> [AVAILABLE DATA]:
╔══
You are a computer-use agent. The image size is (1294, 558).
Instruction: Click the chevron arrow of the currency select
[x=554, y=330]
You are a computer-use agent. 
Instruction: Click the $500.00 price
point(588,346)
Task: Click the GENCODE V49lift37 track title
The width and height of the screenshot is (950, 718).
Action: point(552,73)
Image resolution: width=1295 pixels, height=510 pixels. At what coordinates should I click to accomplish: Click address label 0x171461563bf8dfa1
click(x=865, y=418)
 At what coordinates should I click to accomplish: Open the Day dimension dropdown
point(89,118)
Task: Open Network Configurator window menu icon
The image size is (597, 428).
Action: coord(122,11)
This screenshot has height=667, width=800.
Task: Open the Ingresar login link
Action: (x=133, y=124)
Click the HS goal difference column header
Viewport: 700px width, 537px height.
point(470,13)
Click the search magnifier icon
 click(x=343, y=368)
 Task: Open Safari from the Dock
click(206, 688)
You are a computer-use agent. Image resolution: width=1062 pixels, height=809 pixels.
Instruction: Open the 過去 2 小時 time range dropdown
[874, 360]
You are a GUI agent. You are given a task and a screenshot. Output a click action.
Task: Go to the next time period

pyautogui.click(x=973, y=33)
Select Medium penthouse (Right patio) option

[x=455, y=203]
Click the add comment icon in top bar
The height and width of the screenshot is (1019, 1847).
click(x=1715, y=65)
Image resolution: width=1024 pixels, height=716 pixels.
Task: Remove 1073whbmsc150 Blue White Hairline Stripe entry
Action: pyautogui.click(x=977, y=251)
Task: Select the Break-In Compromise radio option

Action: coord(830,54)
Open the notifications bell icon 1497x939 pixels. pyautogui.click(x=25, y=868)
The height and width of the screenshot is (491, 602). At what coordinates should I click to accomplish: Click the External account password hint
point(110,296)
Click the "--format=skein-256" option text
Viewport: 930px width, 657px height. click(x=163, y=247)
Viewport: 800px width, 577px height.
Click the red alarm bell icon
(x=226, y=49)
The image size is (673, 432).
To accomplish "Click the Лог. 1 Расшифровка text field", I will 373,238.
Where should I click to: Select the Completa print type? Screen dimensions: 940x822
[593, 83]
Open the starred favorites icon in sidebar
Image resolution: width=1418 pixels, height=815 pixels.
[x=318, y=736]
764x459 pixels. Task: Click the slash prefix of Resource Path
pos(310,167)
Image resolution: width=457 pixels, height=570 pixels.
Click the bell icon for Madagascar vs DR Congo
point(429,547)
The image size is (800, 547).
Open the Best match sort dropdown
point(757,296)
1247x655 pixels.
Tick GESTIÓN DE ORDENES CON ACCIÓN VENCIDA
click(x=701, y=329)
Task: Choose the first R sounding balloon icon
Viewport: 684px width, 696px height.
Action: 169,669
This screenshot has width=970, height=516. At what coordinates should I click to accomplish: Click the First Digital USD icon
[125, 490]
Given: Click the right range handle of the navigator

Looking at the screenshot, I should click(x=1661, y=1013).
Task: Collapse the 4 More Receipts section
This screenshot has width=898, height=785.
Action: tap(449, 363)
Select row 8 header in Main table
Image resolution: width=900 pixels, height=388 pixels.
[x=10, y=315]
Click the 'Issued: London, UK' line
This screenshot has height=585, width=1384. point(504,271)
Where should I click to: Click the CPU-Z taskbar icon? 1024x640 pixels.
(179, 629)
╚══
> [DIRECTIONS FOR THIS TASK]: Type the records again in full, matching them exactly.

> [TASK RESULT]:
You are a computer-use agent. The image size is (1294, 558).
Instruction: Click the chevron arrow of the currency select
[x=554, y=330]
You are a computer-use agent. 
Instruction: Click the $500.00 price
point(588,346)
Task: Click the GENCODE V49lift37 track title
The width and height of the screenshot is (950, 718).
Action: point(552,73)
Image resolution: width=1295 pixels, height=510 pixels. At what coordinates should I click to accomplish: Click address label 0x171461563bf8dfa1
click(x=865, y=418)
 At what coordinates should I click to accomplish: Open the Day dimension dropdown
point(89,118)
Task: Open Network Configurator window menu icon
The image size is (597, 428).
Action: coord(122,11)
This screenshot has height=667, width=800.
Task: Open the Ingresar login link
Action: (x=133, y=124)
Click the HS goal difference column header
Viewport: 700px width, 537px height.
point(470,13)
Click the search magnifier icon
 click(x=343, y=368)
 Task: Open Safari from the Dock
click(206, 688)
You are a computer-use agent. Image resolution: width=1062 pixels, height=809 pixels.
Instruction: Open the 過去 2 小時 time range dropdown
[874, 360]
You are a GUI agent. You are given a task and a screenshot. Output a click action.
Task: Go to the next time period

pyautogui.click(x=973, y=33)
Select Medium penthouse (Right patio) option

[x=455, y=203]
Click the add comment icon in top bar
The height and width of the screenshot is (1019, 1847).
click(x=1715, y=65)
Image resolution: width=1024 pixels, height=716 pixels.
Task: Remove 1073whbmsc150 Blue White Hairline Stripe entry
Action: pyautogui.click(x=977, y=251)
Task: Select the Break-In Compromise radio option

Action: coord(830,54)
Open the notifications bell icon 1497x939 pixels. pyautogui.click(x=25, y=868)
The height and width of the screenshot is (491, 602). At what coordinates should I click to accomplish: Click the External account password hint
point(110,296)
Click the "--format=skein-256" option text
Viewport: 930px width, 657px height. click(x=163, y=247)
Viewport: 800px width, 577px height.
Click the red alarm bell icon
(x=226, y=49)
The image size is (673, 432).
To accomplish "Click the Лог. 1 Расшифровка text field", I will 373,238.
Where should I click to: Select the Completa print type? Screen dimensions: 940x822
[593, 83]
Open the starred favorites icon in sidebar
Image resolution: width=1418 pixels, height=815 pixels.
[x=318, y=736]
764x459 pixels. Task: Click the slash prefix of Resource Path
pos(310,167)
Image resolution: width=457 pixels, height=570 pixels.
Click the bell icon for Madagascar vs DR Congo
point(429,547)
The image size is (800, 547).
Open the Best match sort dropdown
point(757,296)
1247x655 pixels.
Tick GESTIÓN DE ORDENES CON ACCIÓN VENCIDA
click(x=701, y=329)
Task: Choose the first R sounding balloon icon
Viewport: 684px width, 696px height.
Action: 169,669
This screenshot has width=970, height=516. At what coordinates should I click to accomplish: Click the First Digital USD icon
[125, 490]
Given: Click the right range handle of the navigator

Looking at the screenshot, I should click(x=1661, y=1013).
Task: Collapse the 4 More Receipts section
This screenshot has width=898, height=785.
Action: tap(449, 363)
Select row 8 header in Main table
Image resolution: width=900 pixels, height=388 pixels.
[x=10, y=315]
Click the 'Issued: London, UK' line
This screenshot has height=585, width=1384. point(504,271)
Where should I click to: Click the CPU-Z taskbar icon? 1024x640 pixels.
(179, 629)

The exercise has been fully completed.